Some Yahoo employees were upset about the decision not to contest the more recent edict and thought the company could have prevailed, the sources said.

They were also upset that Mayer and Yahoo General Counsel Ron Bell did not involve the company’s security team in the process, instead asking Yahoo’s email engineers to write a program to siphon off messages containing the character string the spies sought and store them for remote retrieval, according to the sources.

The sources said the program was discovered by Yahoo’s security team in May 2015, within weeks of its installation. The security team initially thought hackers had broken in.

When Stamos found out that Mayer had authorized the program, he resigned as chief information security officer and told his subordinates that he had been left out of a decision that hurt users’ security, the sources said. Due to a programming flaw, he told them hackers could have accessed the stored emails.

…”

A program was written to search emails “for character strings”.

Yahoo facilitated remote retrieval.

Yahoo’s security team were excluded from the process.

Yahoo’s security team discovered the program in May 2015.

“within weeks of it’s installation”.

Chief Information Security Officer Alex Stamos resigns claiming that he was excluded from a decision that hurts client security.

Stamos says that hackers could have accessed the stored emails due to a programming flaw.

Why it’s a big deal

I’m not at all surprised that Stamos was pissed off. His security team would have their systems watching their networks for the slightest hint that anyone was thinking about hacking them. They would be watching which processes were running and be continually confirming the integrity of their programs. And then his boss allowed the government to root (rootkit) his systems.

In simple terms, the backdoor (remote retrieval) and it’s traffic was hidden, the running process was hidden and file system integrity checking was bypassed to hide the new program. That’s serious shit needing changes to the running system. It needs a rootkit to make a system hide all those things and behave as normal while hiding the rootkit itself. It was Stamos’s job to prevent some evil hackers from installing rootkits and therefore owning his systems and his boss has gone and installed one behind his back – and it may have been an insecure one at that.

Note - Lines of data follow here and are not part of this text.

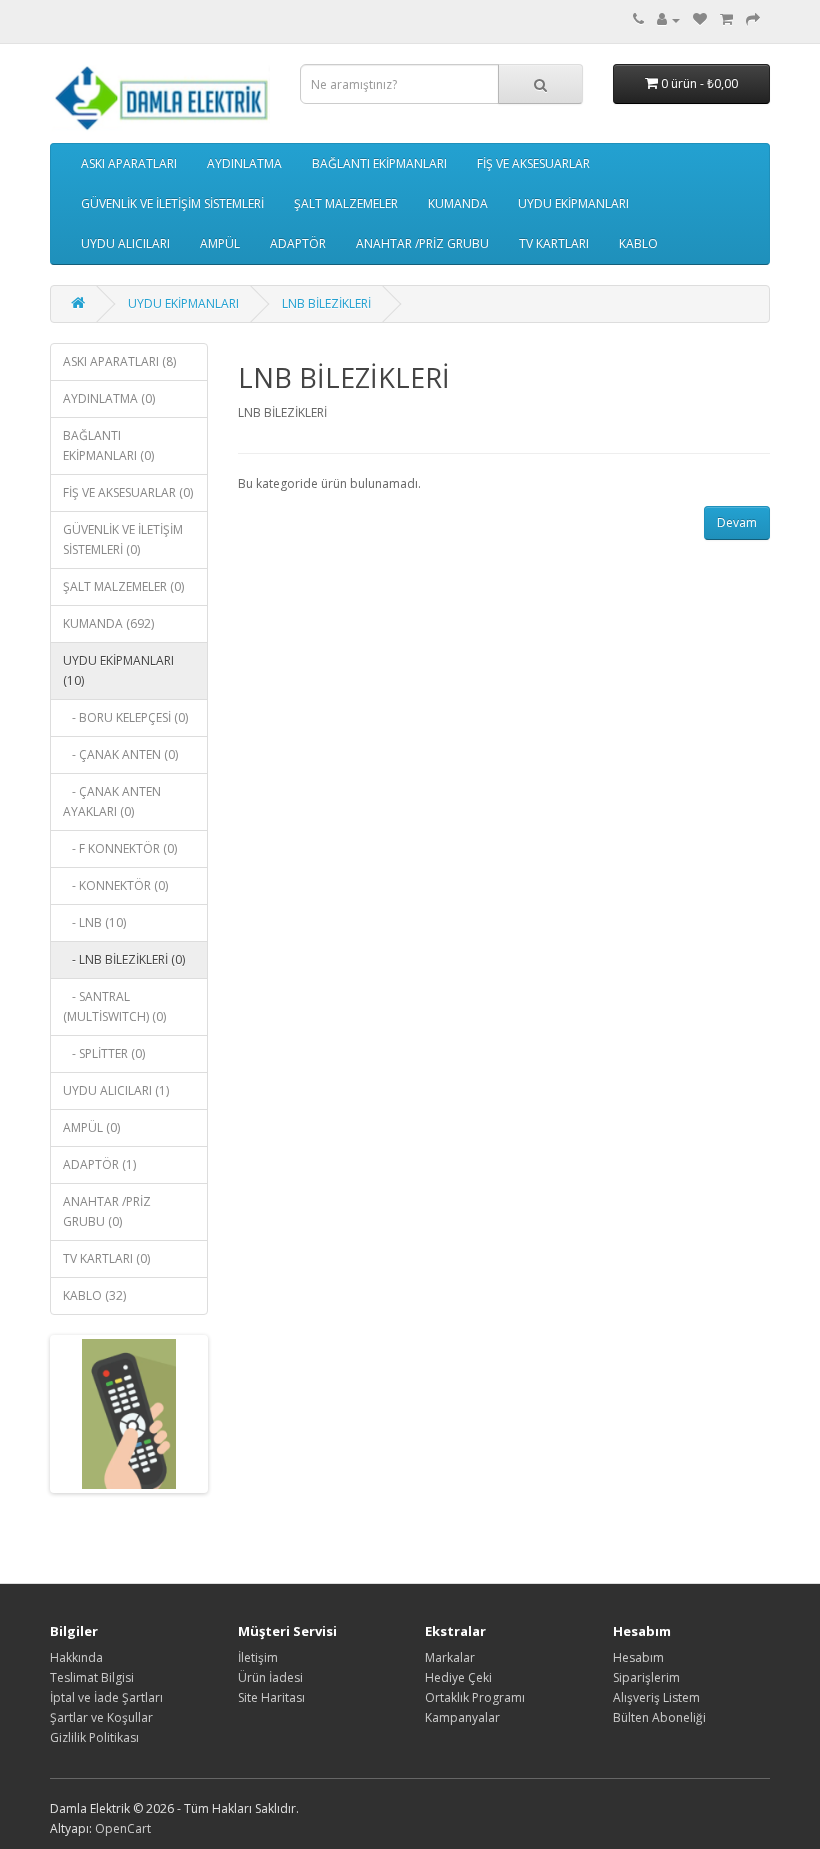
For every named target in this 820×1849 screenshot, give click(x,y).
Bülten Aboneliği (659, 1717)
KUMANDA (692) (108, 623)
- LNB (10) (94, 922)
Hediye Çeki (458, 1677)
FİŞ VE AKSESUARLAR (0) (128, 492)
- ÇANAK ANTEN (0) (120, 754)
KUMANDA (458, 203)
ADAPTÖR (298, 243)
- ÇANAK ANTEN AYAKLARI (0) (112, 801)
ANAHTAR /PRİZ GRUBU (422, 243)
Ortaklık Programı (475, 1697)
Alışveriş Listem (656, 1697)
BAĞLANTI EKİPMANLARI (379, 163)
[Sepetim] (726, 19)
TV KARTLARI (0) (106, 1258)
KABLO (638, 243)
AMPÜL (220, 243)
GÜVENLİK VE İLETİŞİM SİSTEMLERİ (172, 203)
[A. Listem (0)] (700, 19)
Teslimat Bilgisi (92, 1677)
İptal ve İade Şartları (106, 1697)
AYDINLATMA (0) (109, 398)
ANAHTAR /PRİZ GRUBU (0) (107, 1211)
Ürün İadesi (270, 1677)
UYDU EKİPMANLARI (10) (118, 670)
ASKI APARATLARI (129, 163)
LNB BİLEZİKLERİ (326, 303)
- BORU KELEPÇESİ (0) (125, 717)
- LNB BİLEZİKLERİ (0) (124, 959)
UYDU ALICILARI (125, 243)
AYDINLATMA (244, 163)
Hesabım (638, 1657)
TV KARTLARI (554, 243)
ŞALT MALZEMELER (346, 203)
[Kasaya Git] (753, 19)
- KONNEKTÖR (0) (115, 885)
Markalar (450, 1657)
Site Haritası (271, 1697)
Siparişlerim (646, 1677)
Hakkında (76, 1657)
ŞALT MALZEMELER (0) (123, 586)
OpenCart (123, 1828)
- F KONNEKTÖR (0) (120, 848)
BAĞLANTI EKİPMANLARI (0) (108, 445)
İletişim (258, 1657)
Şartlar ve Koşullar (101, 1717)
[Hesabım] (668, 19)
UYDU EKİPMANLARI (573, 203)
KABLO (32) (94, 1295)
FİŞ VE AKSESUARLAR (533, 163)
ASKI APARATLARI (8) (119, 361)
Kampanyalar (462, 1717)
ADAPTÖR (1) (99, 1164)
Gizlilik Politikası (94, 1737)
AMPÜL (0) (91, 1127)
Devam (737, 522)
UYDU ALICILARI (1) (116, 1090)
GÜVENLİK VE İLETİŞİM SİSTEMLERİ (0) (123, 539)
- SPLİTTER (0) (104, 1053)
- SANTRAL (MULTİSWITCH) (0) (114, 1006)
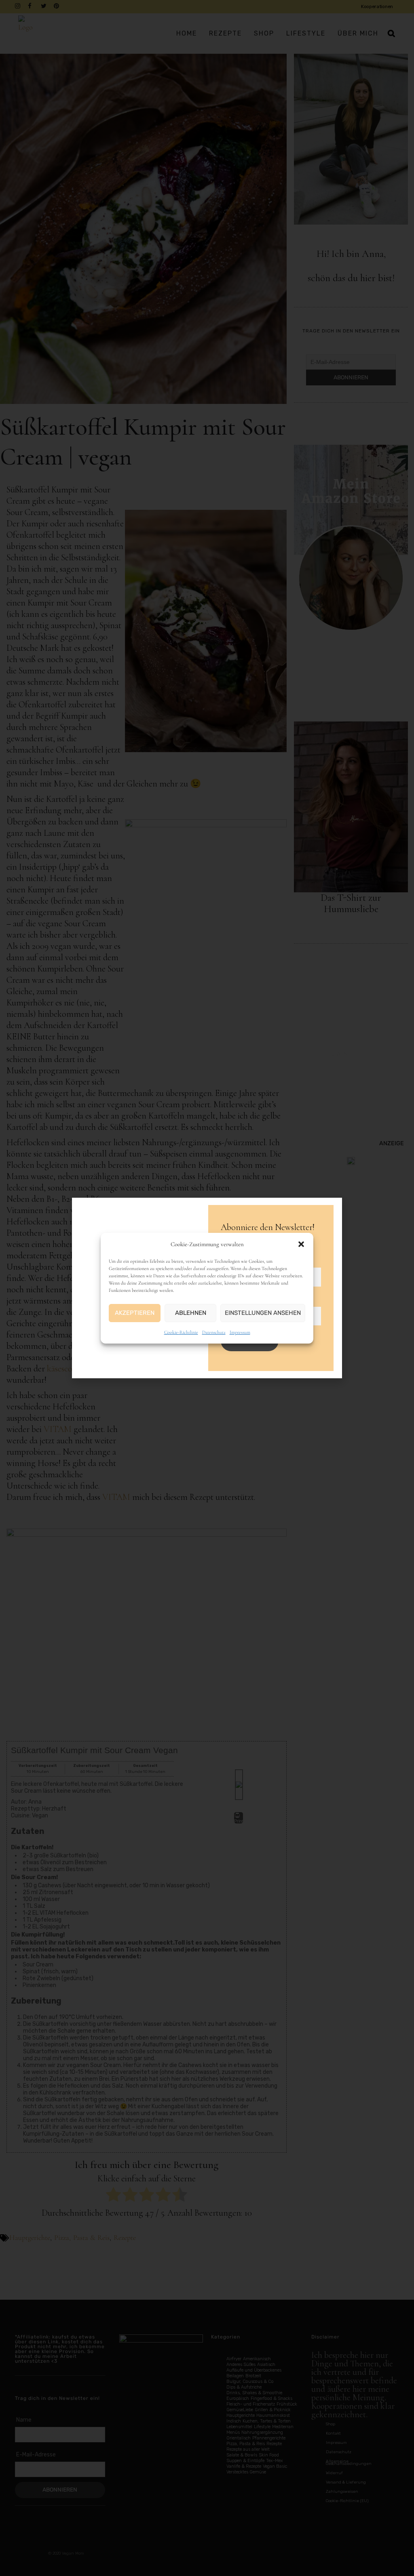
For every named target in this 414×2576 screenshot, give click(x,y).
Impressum (240, 1332)
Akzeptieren (134, 1312)
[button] (301, 1244)
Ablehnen (190, 1312)
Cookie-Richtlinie (181, 1332)
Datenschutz (214, 1332)
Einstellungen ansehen (263, 1312)
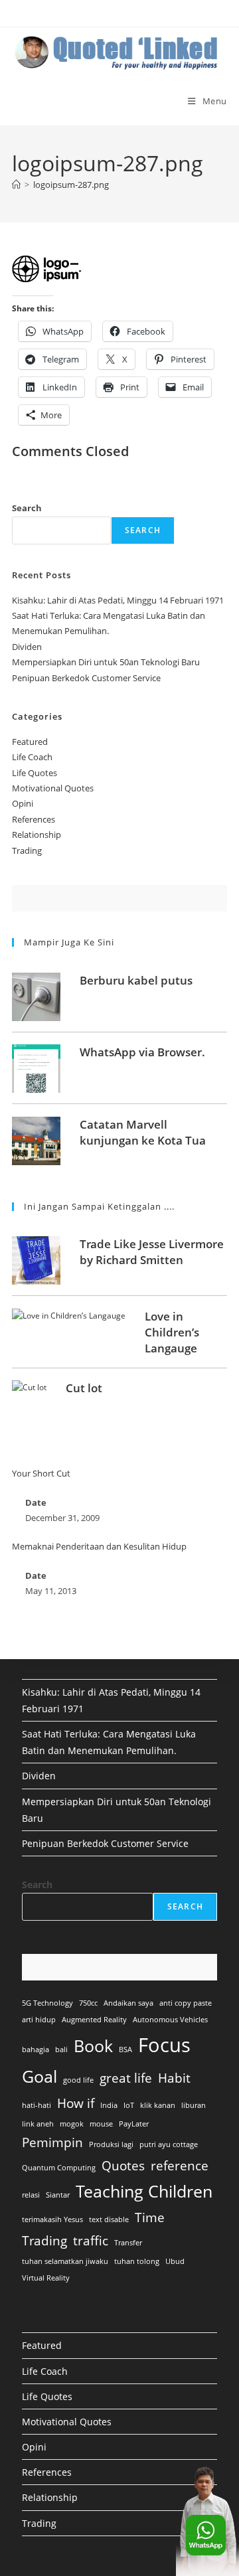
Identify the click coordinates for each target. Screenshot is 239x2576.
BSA (125, 2049)
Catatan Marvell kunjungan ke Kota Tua (143, 1132)
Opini (22, 803)
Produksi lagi (111, 2144)
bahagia (35, 2049)
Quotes (123, 2165)
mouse (101, 2124)
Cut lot (84, 1388)
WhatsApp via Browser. (142, 1052)
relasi (31, 2195)
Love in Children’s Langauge (172, 1332)
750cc (88, 2003)
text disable (109, 2219)
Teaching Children (144, 2191)
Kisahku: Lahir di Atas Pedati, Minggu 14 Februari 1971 (118, 600)
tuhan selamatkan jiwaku (65, 2261)
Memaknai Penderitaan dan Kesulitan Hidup (99, 1546)
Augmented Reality (94, 2019)
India (109, 2105)
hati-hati (36, 2105)
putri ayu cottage (168, 2144)
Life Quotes (34, 773)
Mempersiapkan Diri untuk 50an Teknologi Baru (106, 662)
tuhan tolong (136, 2261)
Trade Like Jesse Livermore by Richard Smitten (152, 1251)
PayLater (134, 2124)
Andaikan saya (128, 2003)
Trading (27, 850)
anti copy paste (185, 2003)
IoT (128, 2105)
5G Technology (47, 2003)
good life (78, 2080)
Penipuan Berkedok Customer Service (86, 678)
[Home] (16, 185)
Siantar (58, 2195)
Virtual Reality (46, 2278)
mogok (72, 2124)
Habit (174, 2078)
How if (75, 2103)
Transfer (128, 2242)
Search (27, 508)
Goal (39, 2076)
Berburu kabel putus (136, 980)
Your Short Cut (41, 1473)
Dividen (27, 647)
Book (93, 2046)
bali (61, 2049)
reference (179, 2165)
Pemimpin (52, 2142)
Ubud (175, 2261)
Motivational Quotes (53, 788)
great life (126, 2078)
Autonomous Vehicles (170, 2019)
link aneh (38, 2124)
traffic (90, 2240)
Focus (164, 2045)
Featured (30, 742)
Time (150, 2217)
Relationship (36, 835)
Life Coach (32, 757)
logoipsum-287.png (71, 185)
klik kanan (157, 2105)
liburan (193, 2105)
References (33, 819)
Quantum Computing (59, 2167)
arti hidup (39, 2019)
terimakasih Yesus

There is a problem that the security team can’t really know how long they were pwned once the system is controlled by a rootkit. A competent rootkiter would certainly be able to fix the security archive as it was written to hide it’s existence and activity. This raises further questions: How long were they owned? Was the earlier security breach of late 2014 related in some way? The earlier security breach is attributed to state-sponsored actors.

[Even more: Take for example file integrity checking. The classic example is tripwire. At intervals it will check the integrity of system files. It’s basically enumerating system files checking that there are not more or less without reason and checking the integrity of important files e.g. program that run, to make sure that they haven’t changed.

To list files on Unix, the command ‘ls’ is used. ‘ls -al’ also shows hidden files and their lengths. The action of the ‘ls’ and similar commands are changed so that rootkit files and the new spying program is hidden – everything needs to appear normal and unchanged. The new program and the rootkit hides from everything by altering the running system.]

6/10/16 8am update:

Later reports suggest that the spying / scanning program was integrated with a pre-existing programme scanning for child pornography, malware and spam. This presents a reasonable explanation so that the new program changes and consequent process (running programme) were part of normal development / evolution of systems.

It still leaves the issue of the backdoor (remote access). It appears that a choice is presented: either there is a rootkit hiding the backdoor and it’s traffic or the string being searched for is the security agency’s string allowing remote access. It’s difficult to hide that backdoor and overall I’d go with a rootkit.

A rootkit tends to support Yahoo’s useless security over the past few years and the fact that it took so long to realise i.e. their systems were owned.